On the other hand, if the black/white key 3a/3b has entered the section of the key trajectory under the detecting point K2A, the answer at step SP89 is given affirmative, and the central processing unit 100a proceeds to step SP90. The central processing unit 100a changes the key state to “SOUND 0” and the release rate to “AX XX 00”. The release rate “AX XX 00” is also a MIDI code well known to skilled person. The release rate “AX XX 00” is smaller in damping rate than the release rate “AX XX 01”. The tone generator 100f slowly decays the release in the envelope of the audio signal S2 at the release rate “AX XX 00”, and the electronic sound is damped in the natural damping. The central processing unit 100a returns through the subroutine for “SOUND” to the step SP32 in the main routine. Thus, the controller 100 changes the release rate depending upon the depth of the black/white key 3a/3b with respect to the detecting point K2A, and delicately controls the damping of the electronic sounds. An acoustic piano damps the acoustic sound when the damper head is brought into contact with the strings. However, the damper head is not straightly brought into contact with the strings. If the player delicately fingers a black/white key 3a/3b, the black/white key 3a/3b makes the damper head dancing on the strings. The motion of damper head influences the damping of the acoustic sound. Similarly, when the release rate is appropriately changed, the electronic sound is damped like the acoustic piano. Thus, the controller 100 reproduces the delicate damping of the acoustic sound.

The key state “HOLD” is representative of a black/white key downwardly depressed under the detecting point K2 and, thereafter, returning to a key position between the detecting points K2 and K1 or a black/white key 3a/3b staying at a key position lower than the detecting point K1 but not lower than the detecting point K2 for a predetermined time. If the key state has been changed to “HOLD”, the answers at steps SP35, SP36, SP37 and SP38 are given negative, and the answer at step SP39 is given affirmative. Then, the central processing unit 100a enters the subroutine “HOLD” SR5, and FIG. 24 illustrates the subroutine “HOLD”.
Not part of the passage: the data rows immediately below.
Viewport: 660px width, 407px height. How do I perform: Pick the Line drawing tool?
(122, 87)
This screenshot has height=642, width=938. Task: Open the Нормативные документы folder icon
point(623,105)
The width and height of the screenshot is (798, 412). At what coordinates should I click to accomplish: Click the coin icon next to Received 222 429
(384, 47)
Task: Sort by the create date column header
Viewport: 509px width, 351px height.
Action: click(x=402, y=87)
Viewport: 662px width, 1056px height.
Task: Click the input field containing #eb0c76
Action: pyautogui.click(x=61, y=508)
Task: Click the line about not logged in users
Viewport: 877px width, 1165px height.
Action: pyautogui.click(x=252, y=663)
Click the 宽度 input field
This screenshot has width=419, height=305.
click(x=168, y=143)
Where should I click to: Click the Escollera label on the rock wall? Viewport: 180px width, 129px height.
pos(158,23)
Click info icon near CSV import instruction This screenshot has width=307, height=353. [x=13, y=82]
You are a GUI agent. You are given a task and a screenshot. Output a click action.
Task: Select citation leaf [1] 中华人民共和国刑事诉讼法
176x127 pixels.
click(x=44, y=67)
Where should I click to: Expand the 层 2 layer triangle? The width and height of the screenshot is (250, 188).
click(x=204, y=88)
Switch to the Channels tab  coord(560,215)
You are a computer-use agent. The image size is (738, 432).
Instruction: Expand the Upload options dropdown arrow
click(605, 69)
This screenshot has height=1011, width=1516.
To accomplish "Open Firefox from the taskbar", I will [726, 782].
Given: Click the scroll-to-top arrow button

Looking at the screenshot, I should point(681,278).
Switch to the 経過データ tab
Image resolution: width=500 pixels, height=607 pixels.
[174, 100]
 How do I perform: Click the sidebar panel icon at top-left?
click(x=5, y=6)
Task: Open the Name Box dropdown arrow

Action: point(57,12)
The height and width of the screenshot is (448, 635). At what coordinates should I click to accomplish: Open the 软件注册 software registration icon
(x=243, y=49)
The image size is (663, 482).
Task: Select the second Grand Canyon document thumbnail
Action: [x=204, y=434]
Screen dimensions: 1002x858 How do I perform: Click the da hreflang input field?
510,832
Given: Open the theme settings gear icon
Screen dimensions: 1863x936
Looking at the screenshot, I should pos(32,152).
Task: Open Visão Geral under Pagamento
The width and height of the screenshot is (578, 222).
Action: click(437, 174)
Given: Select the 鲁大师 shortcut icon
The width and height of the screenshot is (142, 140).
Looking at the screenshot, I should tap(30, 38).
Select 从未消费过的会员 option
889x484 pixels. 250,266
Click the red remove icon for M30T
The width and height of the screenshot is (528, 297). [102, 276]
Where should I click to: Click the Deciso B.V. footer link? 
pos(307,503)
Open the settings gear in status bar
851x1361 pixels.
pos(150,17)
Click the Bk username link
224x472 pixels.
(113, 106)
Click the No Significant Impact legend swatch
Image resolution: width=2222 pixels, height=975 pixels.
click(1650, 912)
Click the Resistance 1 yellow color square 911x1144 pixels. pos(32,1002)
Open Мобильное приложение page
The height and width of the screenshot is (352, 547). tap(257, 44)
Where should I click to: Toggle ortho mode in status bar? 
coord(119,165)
The central processing unit 100a firstly checks the current key position to see whether or not the black/white key 3a/3b has downwardly passed the detecting point K2 as by step SP91. If the black/white key 3a/3b is over the detecting point K2, the answer at step SP91 is given negative. Then, the central processing unit 100a checks the current key position again to see whether or not the black/white key 3a/3b has downwardly passed the detecting point K1 as by step SP92. If the black/white key 3a/3b is still staying at the position lower than the detecting point K1 but not lower than the detecting point K2, the answer at step SP92 is given affirmative, and the central processing unit 100a returns to the step SP32 in the main routine.

On the other hand, if the black/white key 3a/3b had upwardly passed the detecting point K1, the answer at step SP92 is given negative, and the central processing unit 100a changes the key state to “UPPER” as by step SP93. The central processing unit 100a returns to the step SP32 in the main routine.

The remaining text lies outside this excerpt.